Después de que le pusieran un baile por 230 votos, la oficina de la primera ministra perdió también el control de esta histórica decisión. Ahora, las facciones dentro del Parlamento Británico estarán agarrándose a cates por decidir qué pasara con la salida de la Unión Europea. Analistas de la BBC dijeron que están en una “decisión sin precedentes”.

¿Qué va a pasar con Theresa May y con el Brexit?

Apenas terminó el voto para decirle que no al acuerdo de Theresa May, el líder del Partido Laborista, Jeremy Corbyn, citando “la completa incompetencia de este gobierno” anunció que empezaría una moción de censura para quitar del poder a la actual primera ministra. Mañana miércoles, 15 de enero, la conservadora británica podría perder su puesto al frente del gobierno y los planes del Brexit pueden cambiar de manera tremenda.

De acuerdo a Allison McCann y Stephen Castle, analistas del New York Times, hay de cuatro sopas para el futuro del Brexit —y el pellejo de May— en Reino Unido.

Si May pierde el voto de confianza, perdería también su puesto en el gobierno pero eso difícilmente va a pasar porque sus rivales son minoría en el Parlamento. También, puede haber un segundo referéndum para decidir Brexit, pero eso podría complicarse porque ya el tiempo lo tienen encima.

Otra de las soluciones más factibles, es que May trabaje con apoyo de la oposición para llegar a un acuerdo entre todas las facciones políticas, pero eso podría hacer enojar hasta a los propios miembros de su partido y no habrá manera de convencer a los que de plano están negados al Brexit. Existe, además, la opción de que un grupo de abogados tome el control de la situación y lleguen como mediadores al Parlamento. Aunque aseguran que esa es una opción “muy vaga” y no hay manera de encontrar planes alternativos si las fuerzas políticas se siguen peleando.
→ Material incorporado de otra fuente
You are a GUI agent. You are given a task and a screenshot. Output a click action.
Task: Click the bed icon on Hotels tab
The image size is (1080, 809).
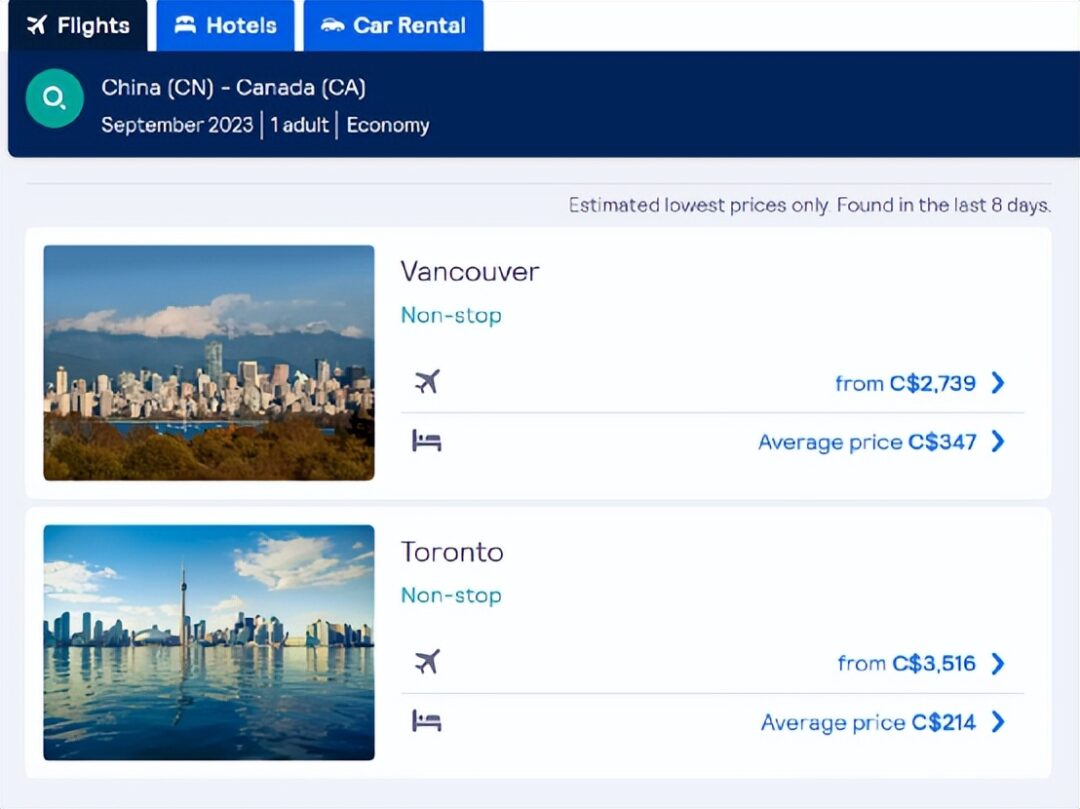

¿Y si le ruega a la Unión Europea?

Ante la complicada situación, está la opción de que Theresa May pida chance en la Unión Europea. 

La primera ministra puede pedirle nuevas concesiones a las autoridades de Bruselas y regresar en unos días al Parlamento con un acuerdo mucho más amigable que todos acepten sin la necesidad de correrla a patadas de Downing Street. También puede pedirle más tiempo para renegociar la salida de su país y a ver qué dicen.

La opción “nuclear”

Allison McCann y Stephen Castle recuerdan que existe la opción de seguir de frente con el Brexit sin ningún acuerdo parlamentario. Sin embargo, aseguran que elegir este camino vendría un “caos asegurado”. A riesgo de ponernos apocalípticos, los analistas británicos sugieren que esa opción vendría con problemas en las fronteras, con altos precios en los alimentos y hasta escasez de productos de primera necesidad.